We accept that a stateless society would permit any kind of voluntary arrangement, yet only see things from the “capitalist” perspective: Couching the debate in terms of “property”, “ownership”, “markets”, “business”, “capital”. We rail against the dangers of “collectivism”, and look disparagingly upon self-described “socialists”. But when pressed, we admit that in the society we would like, capitalists and socialists could, depending on the definition, co-exist peacefully.

Some say even the term anarcho-”capitalist” is a misnomer. This is because by our own principles, there is nothing wrong with individuals rejecting a market economy where businesses acquire and accumulate capital, hire employees, etc. That last part is true: We have no objection to people who don’t want to participate in the market, and would rather be hunter-gatherers, or join communes where work and produce are shared equally. That is, provided those individuals do not coerce anyone else.

I think it is a useful term so we can specify exactly what kind of “anarchism” we are talking about — because many perceive the word “anarchy” to denote rejections of all kinds of hierarchy, regardless of whether there is a state involved or not. Strictly, what the anarcho-capitalist version of “anarchy” is, is a society that is not ruled by a state, yet in which the accumulation of capital and free enterprise is permitted. A society in which people voluntarily arrange themselves into hierarchies, whether they be as an employee in a business, or in families, churches, or communities is still “anarchist” provided there is no state.

Another way around it is by understanding the word “capitalist” as a broad term describing all voluntary interactions in society. In that sense, voluntary communes are still capitalist, because the groups that collectively own the property must acquire it justly according to the same rules that capitalists and businesspeople do. If it is previously owned, they must negotiate for it, and they may have to do so. After that, the owners would have exclusive ownership to do with what they wish, just as a business owner may do with the property they own. The only difference is that the communal property isn’t used for the production of goods and services to sell on the market, but shared in the community.

Regardless, there is still a useful distinction to be made between large-scale market participation and smaller communal arrangements. This is no more evident than in the case of families. Families are in a sense “communist” because nobody is “hired”, resources are pooled and shared, and there is very little trading going on. To call families “capitalist” would be misleading.

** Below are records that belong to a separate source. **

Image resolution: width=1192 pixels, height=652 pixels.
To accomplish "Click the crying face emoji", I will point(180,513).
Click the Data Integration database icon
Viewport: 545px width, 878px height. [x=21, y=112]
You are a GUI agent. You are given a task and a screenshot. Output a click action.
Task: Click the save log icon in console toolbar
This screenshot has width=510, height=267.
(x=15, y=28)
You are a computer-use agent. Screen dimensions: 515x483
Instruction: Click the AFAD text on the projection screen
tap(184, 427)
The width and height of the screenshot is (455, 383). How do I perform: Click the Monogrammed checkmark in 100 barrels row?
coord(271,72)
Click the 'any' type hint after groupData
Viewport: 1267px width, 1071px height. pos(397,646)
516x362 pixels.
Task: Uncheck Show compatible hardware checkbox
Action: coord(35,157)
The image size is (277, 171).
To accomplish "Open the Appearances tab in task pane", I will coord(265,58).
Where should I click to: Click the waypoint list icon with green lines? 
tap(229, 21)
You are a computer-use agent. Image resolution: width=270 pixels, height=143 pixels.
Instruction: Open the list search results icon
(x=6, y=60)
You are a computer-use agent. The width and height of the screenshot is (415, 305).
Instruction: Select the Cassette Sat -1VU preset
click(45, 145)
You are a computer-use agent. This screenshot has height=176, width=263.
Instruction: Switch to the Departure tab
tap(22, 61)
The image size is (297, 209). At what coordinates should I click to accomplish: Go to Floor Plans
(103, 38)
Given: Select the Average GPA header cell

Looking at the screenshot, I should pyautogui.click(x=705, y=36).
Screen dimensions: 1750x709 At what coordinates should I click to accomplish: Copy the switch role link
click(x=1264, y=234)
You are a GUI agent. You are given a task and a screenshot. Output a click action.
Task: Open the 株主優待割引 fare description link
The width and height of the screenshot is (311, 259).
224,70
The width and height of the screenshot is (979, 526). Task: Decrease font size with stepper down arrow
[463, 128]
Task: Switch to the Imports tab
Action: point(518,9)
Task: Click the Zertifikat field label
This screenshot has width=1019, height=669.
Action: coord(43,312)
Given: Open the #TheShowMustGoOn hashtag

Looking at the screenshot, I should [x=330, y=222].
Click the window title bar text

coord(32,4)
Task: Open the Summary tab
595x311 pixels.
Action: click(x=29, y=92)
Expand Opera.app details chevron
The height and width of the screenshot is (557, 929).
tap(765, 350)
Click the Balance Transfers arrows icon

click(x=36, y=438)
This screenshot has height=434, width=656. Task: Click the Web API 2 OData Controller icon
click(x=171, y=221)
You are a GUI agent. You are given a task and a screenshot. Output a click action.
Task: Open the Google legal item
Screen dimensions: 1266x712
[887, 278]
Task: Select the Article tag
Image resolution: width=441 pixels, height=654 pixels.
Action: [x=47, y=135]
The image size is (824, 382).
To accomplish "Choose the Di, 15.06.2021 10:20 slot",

This is why the word “voluntaryist” was taken on as an all-encompassing term to describe the kind of society in which radical libertarians advocate for. Capitalist, socialist, communist, familial, agrarian; non-coercive? Then all is permitted. Of course, then must define what qualifies as “voluntary”, as many do not agree that the employer-employee relationship is a voluntary one. All of a sudden, “anarcho-capitalist” becomes useful again.

I am actually happy with all of these designations: Anarcho-capitalist, voluntaryist, radical libertarian, market anarchist, even propertarian. Call me what you like, just don’t misrepresent me or my arguments.

As you may be able to tell, I see language as fundamentally pragmatic. Language is constantly evolving and adapting. Definitions change with the times. People of different cultures use the same words in entirely different contexts. To suggest that definitions and usages are set in stone is dooming all discussion to be a debate over semantics. We get no closer to the truth doing that.

What we must not do is be deliberately misleading with our language. We must take particular care in defining exactly what we mean by a certain word. Before the debate begins, all participants must agree on the definitions of words, even if it is simply for the sake of that one debate. It doesn’t matter if they are perfect for all times and all places. Once that has happened, we can get right to the core of our arguments.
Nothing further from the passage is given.